Mythos went through several personal changes. In 1979 Kaske found himself alone for the third time facing the fact of searching for a new line-up change again or not. This meant going through a hard period of finding new musicians, doing interviews and planning rehearsals, jam sessions and trial gigs. And for how long..? Kaske decided to take Mythos further as his solo project, so he bought a sequencer and a drum machine to replace the bass player and the drummer. The period around 1980 was a vital period in electronic music, because of the technological improvements. Synthesizers became polyphonic, computer technology was integrated and digital sampling was introduced. Not only entered many state of the art synthesizers the market, but they became also reasonably priced.

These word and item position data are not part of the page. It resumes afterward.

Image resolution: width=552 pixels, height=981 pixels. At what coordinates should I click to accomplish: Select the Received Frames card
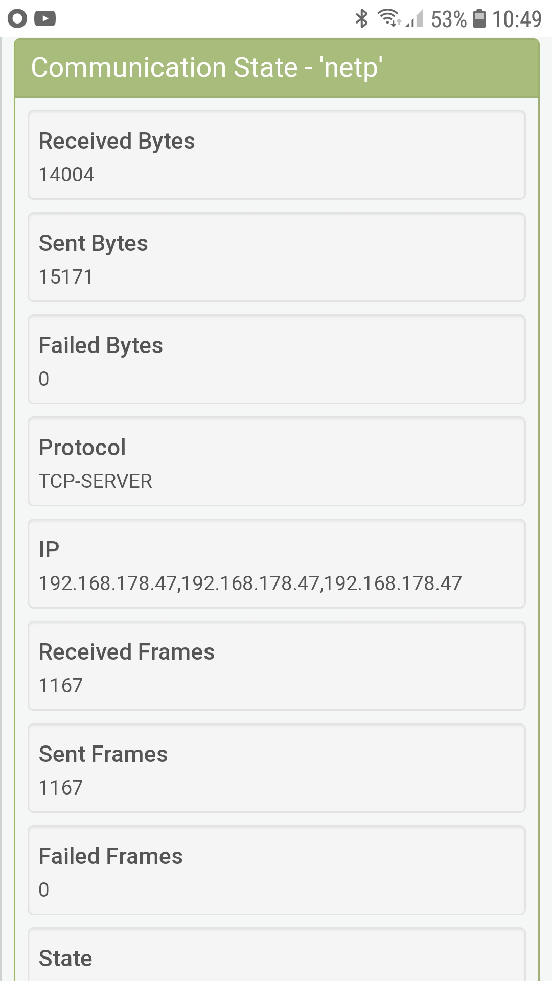tap(277, 666)
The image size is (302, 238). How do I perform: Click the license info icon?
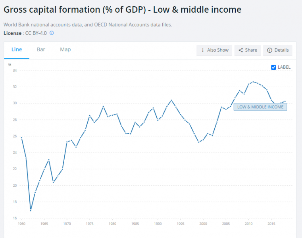(52, 33)
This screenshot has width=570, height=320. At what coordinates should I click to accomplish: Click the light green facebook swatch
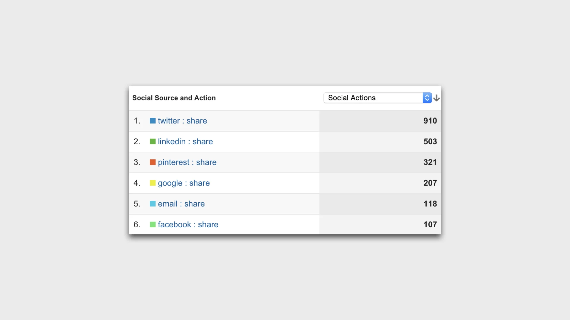click(153, 225)
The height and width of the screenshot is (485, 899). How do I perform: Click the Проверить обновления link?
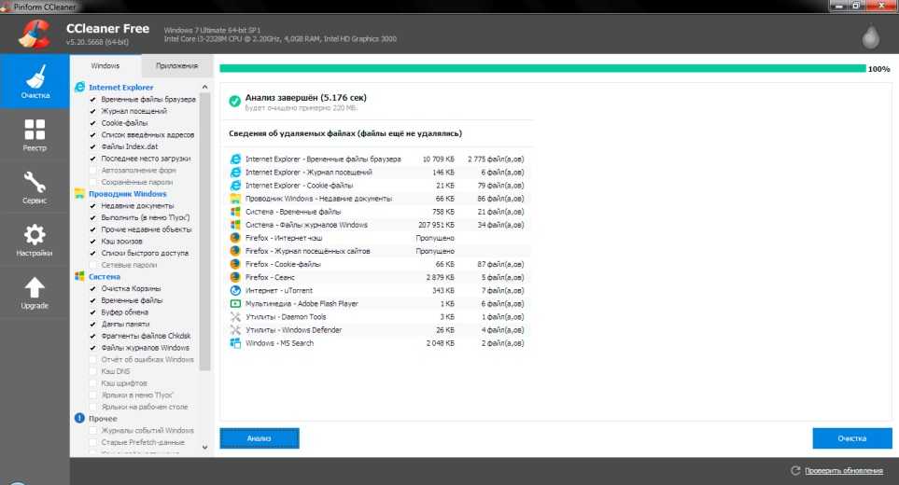coord(842,470)
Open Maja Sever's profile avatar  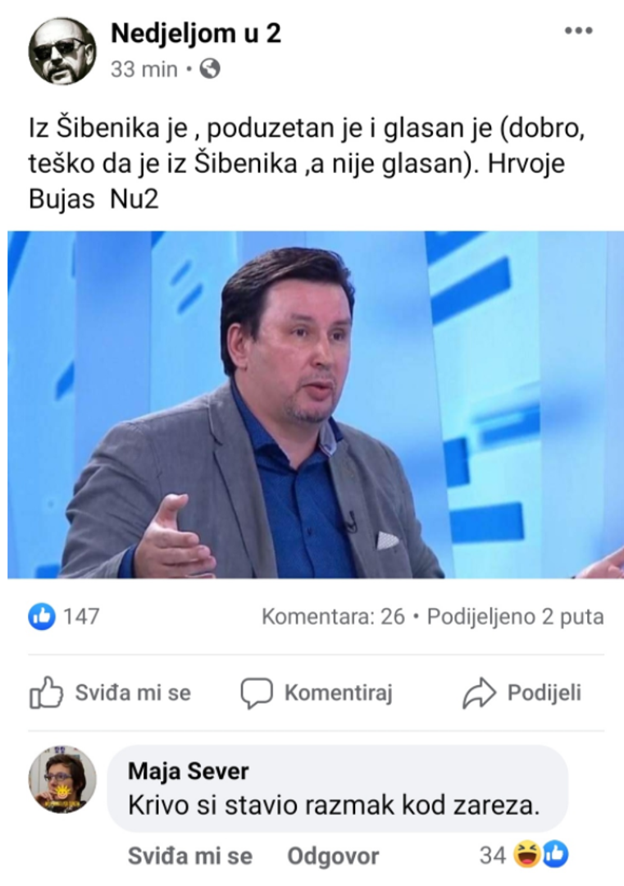tap(62, 780)
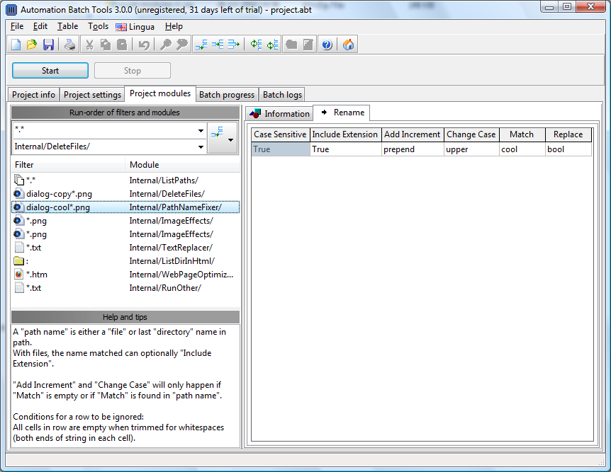Save the current project
611x472 pixels.
[x=48, y=44]
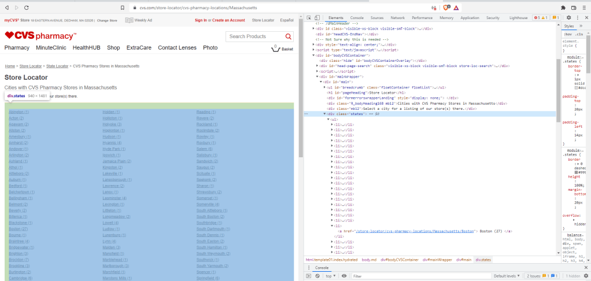This screenshot has width=591, height=281.
Task: Collapse the div class states node
Action: [324, 114]
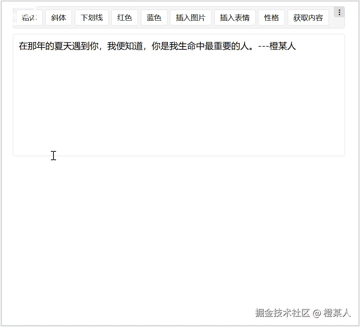Underline text via the 下划线 button

point(91,17)
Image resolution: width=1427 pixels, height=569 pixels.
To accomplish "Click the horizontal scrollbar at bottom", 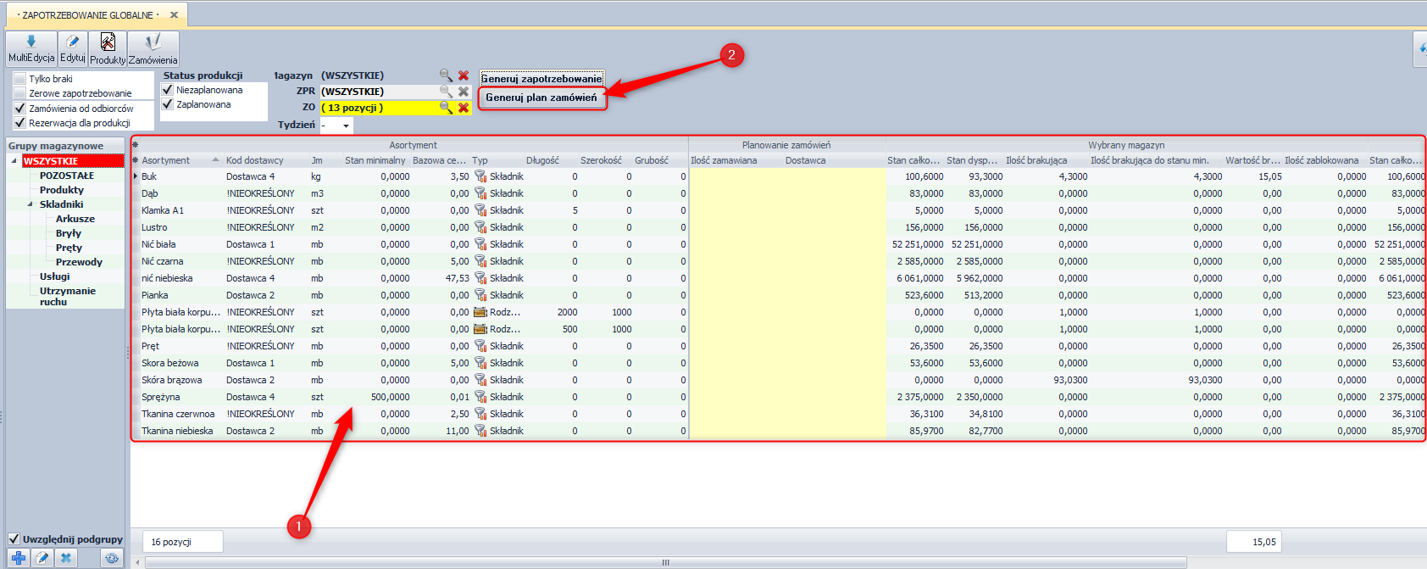I will coord(665,562).
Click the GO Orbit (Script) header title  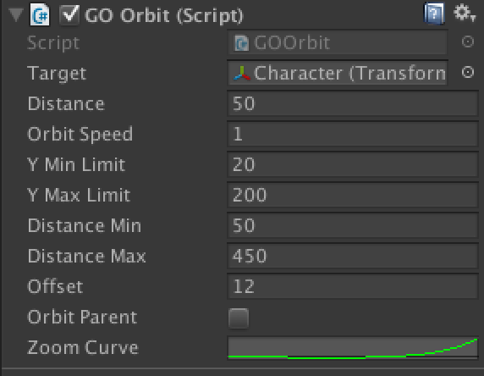point(164,15)
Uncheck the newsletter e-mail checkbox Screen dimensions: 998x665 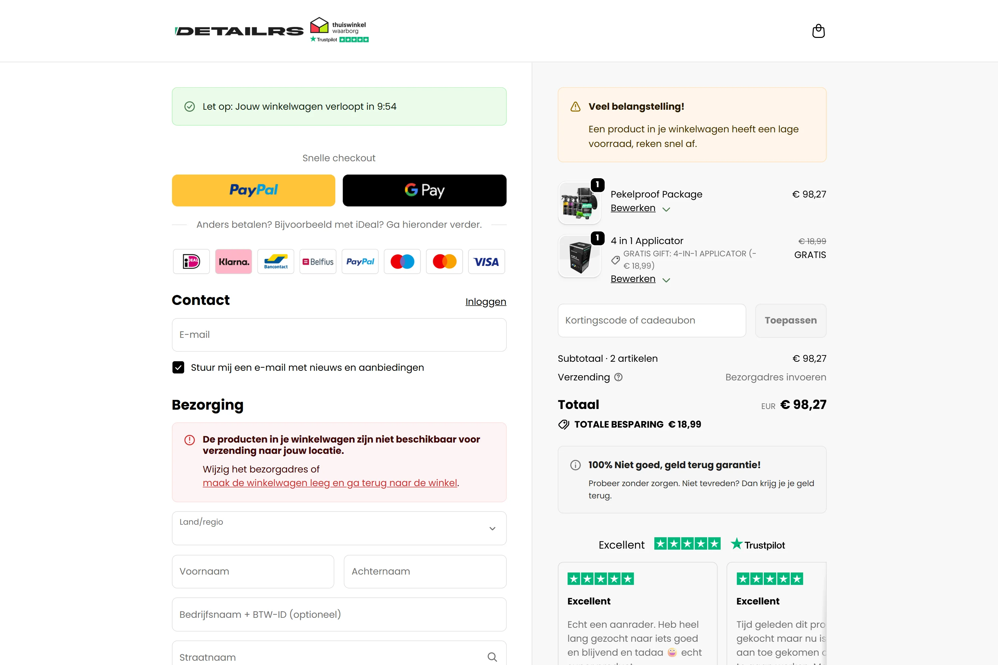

Quasar (1980) was Kaske's first solo album under the name of Mythos. He played most of the instruments himself like flutes, guitar, synthesizer, vocoder, Mellotron and sequencer. On some of the tracks Markus Worbs played the drums. Quasar was not only a personal transition album, from a band to a solo project, but also a musical transition from free form rock to pre-programmed electronic music. Kaske had the intention to record many albums as Mythos making both new age meditation music and synthi-pop in the vein of Kraftwerk. However, after Quasar he recorded just one more album as Mythos, the poorly received Grand Prix (1981). Besides he recorded a number of tunes for TV-shows.
Like many other albums of that era Quasar was very much influenced, but also limited by the technology in electronics. One can hear the technological developments on the albums that were released in that era. It may have sounded futuristic at the time, but it sounds outdated in the 21st century. Musically the material is rather weak. The sequencer, for instance, that he used sounds almost the same on all the tracks. Did he like it so much that he didn't want to change it? Or was he afraid that he couldn't reproduce the same sound again? As a bonus you get a collection of almost ten minutes of jingles and tunes that Kaske recorded for TV. These are clearly from a later date, but in a way Quasar is a blue print for these tunes.